** GIVEN DATA **
------
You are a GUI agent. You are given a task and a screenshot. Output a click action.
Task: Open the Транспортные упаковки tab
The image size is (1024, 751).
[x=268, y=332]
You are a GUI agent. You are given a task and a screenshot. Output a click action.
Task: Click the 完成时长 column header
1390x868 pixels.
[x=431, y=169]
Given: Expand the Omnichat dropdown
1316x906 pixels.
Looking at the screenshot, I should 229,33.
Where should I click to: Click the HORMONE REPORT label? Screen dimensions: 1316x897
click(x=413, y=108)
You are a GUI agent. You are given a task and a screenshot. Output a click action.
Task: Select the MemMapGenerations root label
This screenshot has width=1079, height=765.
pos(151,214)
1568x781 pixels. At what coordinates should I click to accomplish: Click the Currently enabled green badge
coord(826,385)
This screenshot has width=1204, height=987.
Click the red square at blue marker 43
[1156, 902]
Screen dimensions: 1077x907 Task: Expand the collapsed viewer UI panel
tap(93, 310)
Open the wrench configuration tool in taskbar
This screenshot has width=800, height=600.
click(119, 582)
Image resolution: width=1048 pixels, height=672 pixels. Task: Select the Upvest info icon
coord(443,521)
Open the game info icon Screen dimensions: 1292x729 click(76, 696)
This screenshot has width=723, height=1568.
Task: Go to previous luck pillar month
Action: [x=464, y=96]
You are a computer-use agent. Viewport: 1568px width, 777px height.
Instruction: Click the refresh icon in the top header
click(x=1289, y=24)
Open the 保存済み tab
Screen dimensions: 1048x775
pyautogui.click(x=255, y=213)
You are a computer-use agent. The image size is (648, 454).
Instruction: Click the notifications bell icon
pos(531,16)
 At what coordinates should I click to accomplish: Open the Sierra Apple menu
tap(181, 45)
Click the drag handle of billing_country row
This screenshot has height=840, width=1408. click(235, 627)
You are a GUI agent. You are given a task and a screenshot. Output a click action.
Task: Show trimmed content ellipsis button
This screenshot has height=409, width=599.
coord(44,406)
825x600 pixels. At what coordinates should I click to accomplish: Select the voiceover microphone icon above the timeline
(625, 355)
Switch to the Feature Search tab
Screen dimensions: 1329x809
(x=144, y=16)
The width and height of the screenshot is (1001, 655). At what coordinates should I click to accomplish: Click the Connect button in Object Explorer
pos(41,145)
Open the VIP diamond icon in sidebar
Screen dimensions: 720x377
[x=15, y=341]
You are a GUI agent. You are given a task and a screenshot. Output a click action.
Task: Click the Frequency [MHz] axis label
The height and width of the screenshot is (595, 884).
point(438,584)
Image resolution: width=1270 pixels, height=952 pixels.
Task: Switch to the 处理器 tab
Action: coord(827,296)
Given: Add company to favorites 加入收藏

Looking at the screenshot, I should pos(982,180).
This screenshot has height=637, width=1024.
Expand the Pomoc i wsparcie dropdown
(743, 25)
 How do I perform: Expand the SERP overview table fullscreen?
------
** WHAT YOU ARE ASKED TO DO **
Among the entries above, the line containing "At what coordinates should I click to accomplish: Open", the line containing "Task: Show trimmed content ellipsis button", and all lines between them are to be restated word for word; nothing else belongs in the reply.

** SOLUTION FOR THIS PROBLEM **
 At what coordinates should I click to accomplish: Open the Sierra Apple menu
tap(181, 45)
Click the drag handle of billing_country row
This screenshot has height=840, width=1408. click(235, 627)
You are a GUI agent. You are given a task and a screenshot. Output a click action.
Task: Show trimmed content ellipsis button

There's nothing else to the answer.